Relative independence of organic carbon transport and processing in a large temperate river: The Hudson River as both pipe and reactor
Limnol. Oceanogr., 53(1), 2008, 185-197 | DOI: 10.4319/lo.2008.53.1.0185
ABSTRACT: Bacterial respiration (BR) of organic matter is an important flux in the carbon budgets of large rivers, yet the regulation of BR and the relationship of this respiration to various organic matter sources is poorly understood. Using detailed spatial transects, we evaluated transport and consumption of dissolved organic matter in the Hudson River estuary, and compared both with BR. Dissolved organic carbon (DOC) concentration, long-term DOC lability, and in situ BR were measured at 24 stations on each of five transects. DOC lability, measured in long-term bioassays, averaged 15 µg L-1 d-1 and was similar to the average net rate of decline of DOC from the upper to lower estuary. BR averaged 156 µg L-1 d-1 C, far exceeding the net downriver DOC decline and measured DOC lability. BR was well predicted by a model that included seston, chlorophyll, and DOC consumption. Rate coefficients derived from this model indicate that BR is primarily supported by carbon derived from seston and chlorophyll.

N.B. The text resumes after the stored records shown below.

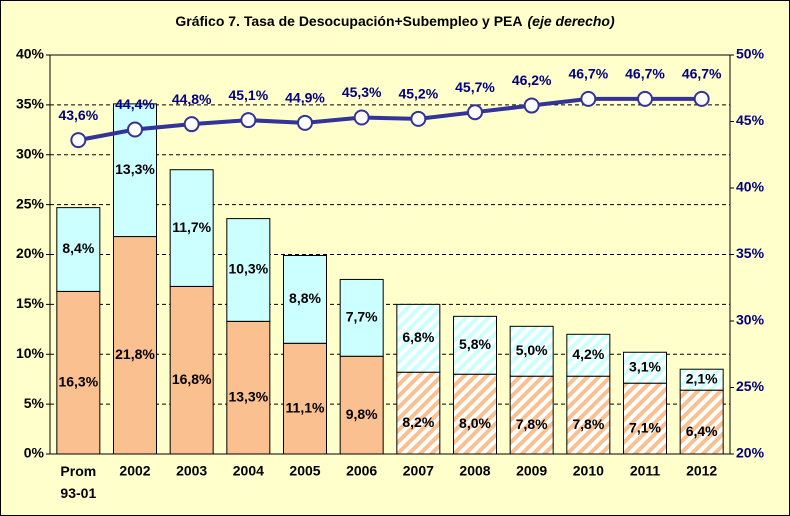 This screenshot has height=516, width=790. I want to click on value-label: 21,8%, so click(135, 354).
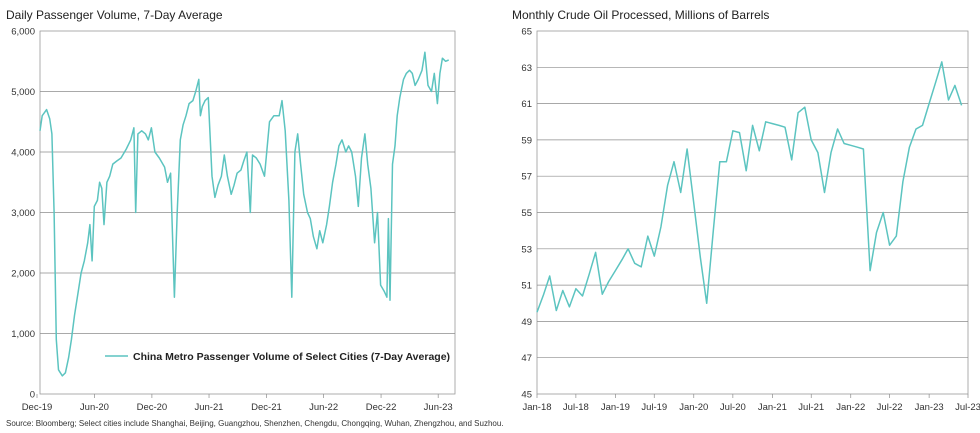 The image size is (980, 433). Describe the element at coordinates (850, 408) in the screenshot. I see `x-tick-label: Jan-22` at that location.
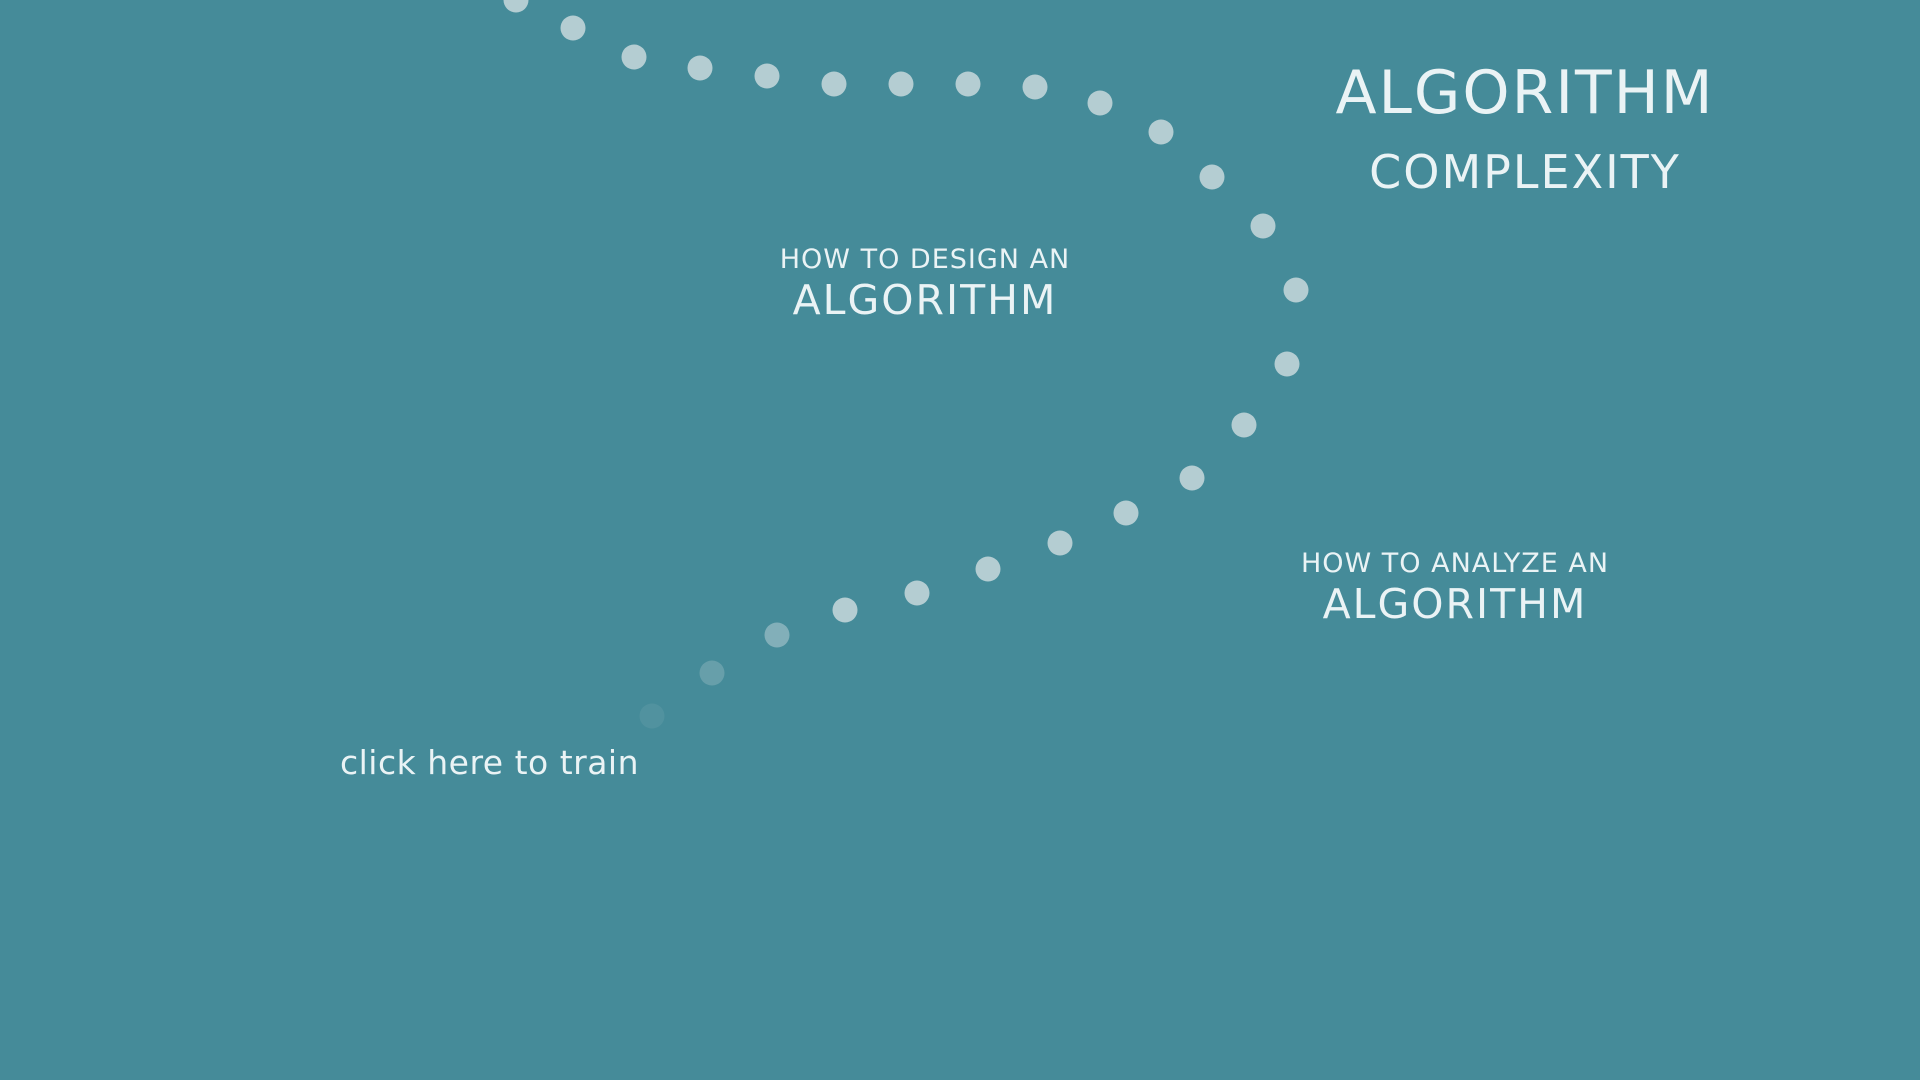 The image size is (1920, 1080). What do you see at coordinates (1525, 93) in the screenshot?
I see `page-title: ALGORITHM` at bounding box center [1525, 93].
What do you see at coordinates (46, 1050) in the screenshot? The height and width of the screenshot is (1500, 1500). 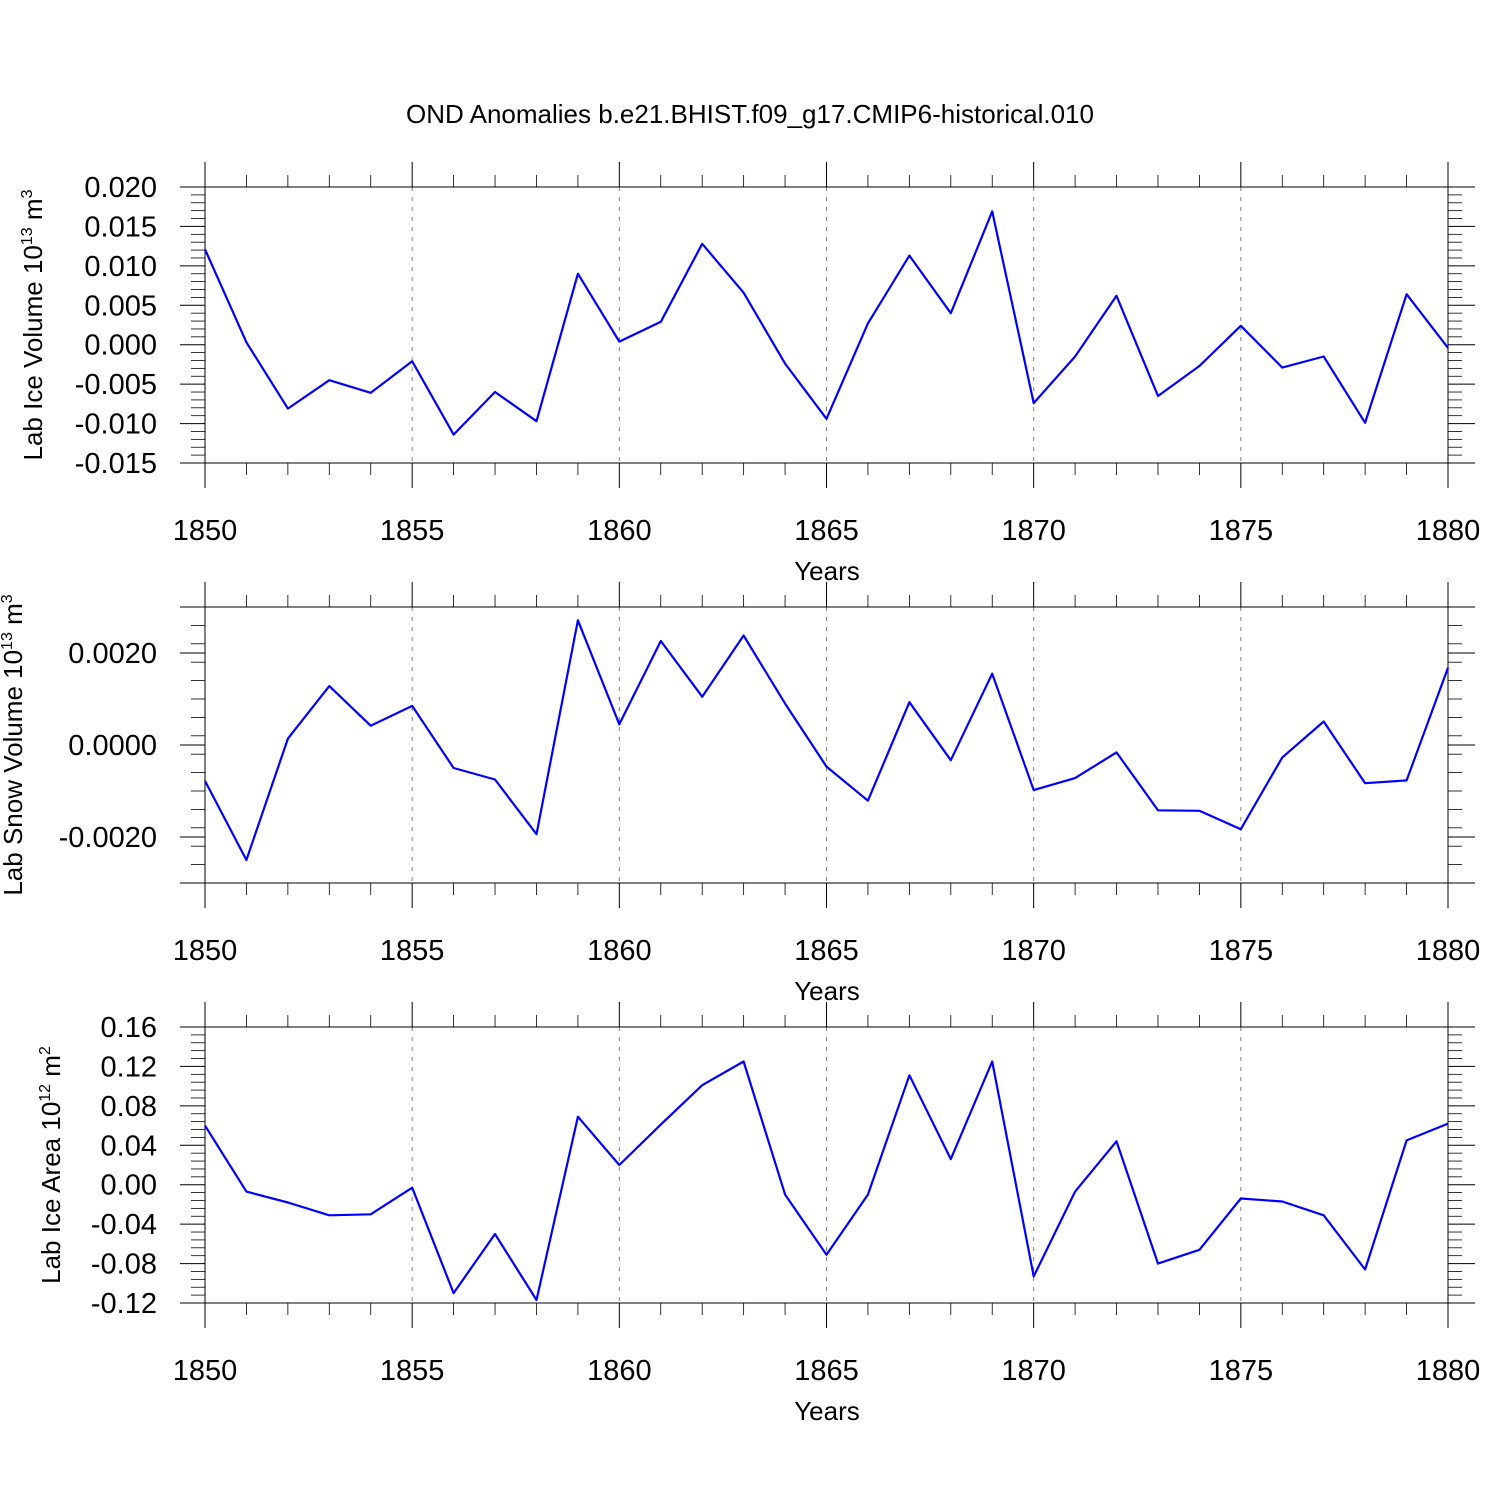 I see `y-axis-label-unit-exponent: 2` at bounding box center [46, 1050].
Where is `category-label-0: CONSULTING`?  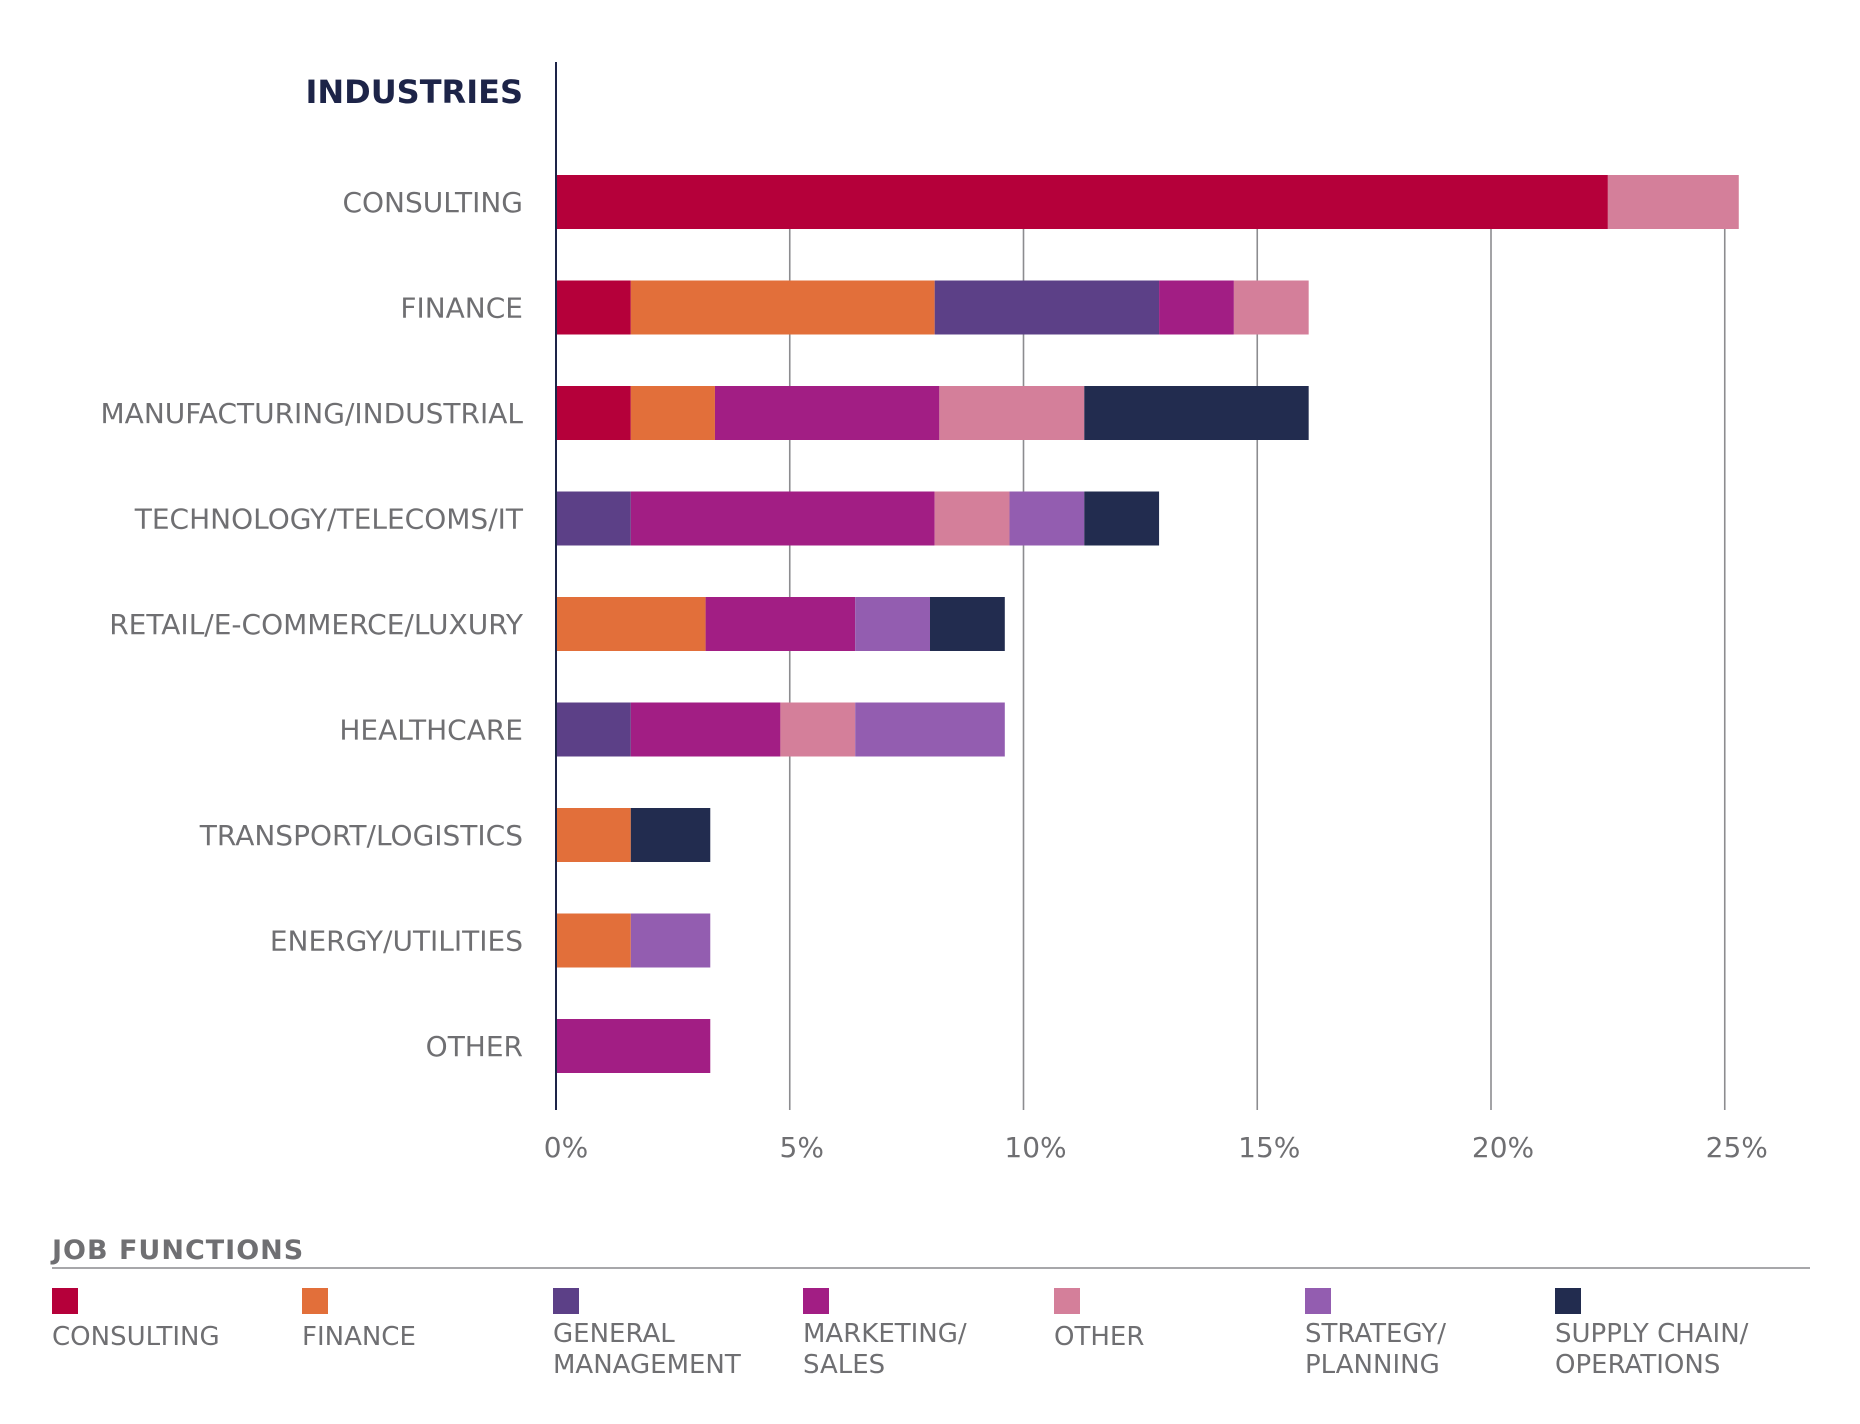
category-label-0: CONSULTING is located at coordinates (432, 202).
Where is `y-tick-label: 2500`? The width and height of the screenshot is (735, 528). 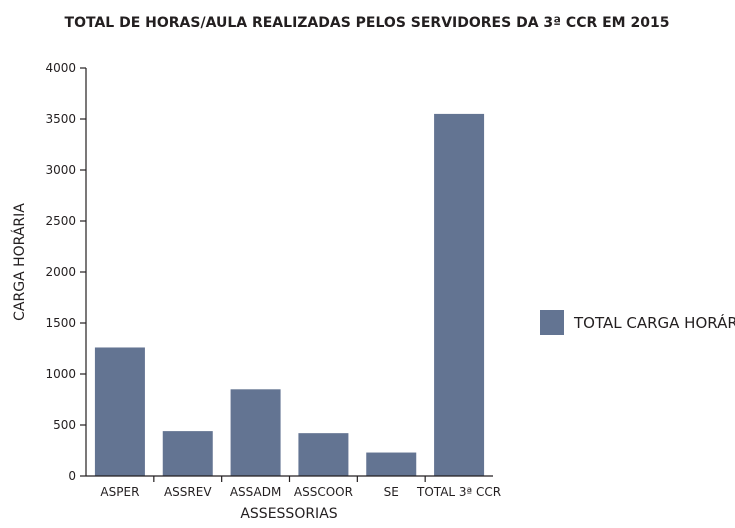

Changes in DOC concentration along the Hudson flow path were well predicted from a combination of freshwater input, DOC concentration in the headwaters, and long-term DOC lability. Although most of the total respiration is due to free-living bacteria and thus mediated by DOC, <20% of this respiration is actually supported by DOC loaded in the headwaters, and transported downstream. The Hudson River, therefore, acts as a pipe transporting dissolved terrestrial organic matter seaward while also functioning as a reactor where intense bacterial activity degrades organic matter associated primarily with particles or generated locally.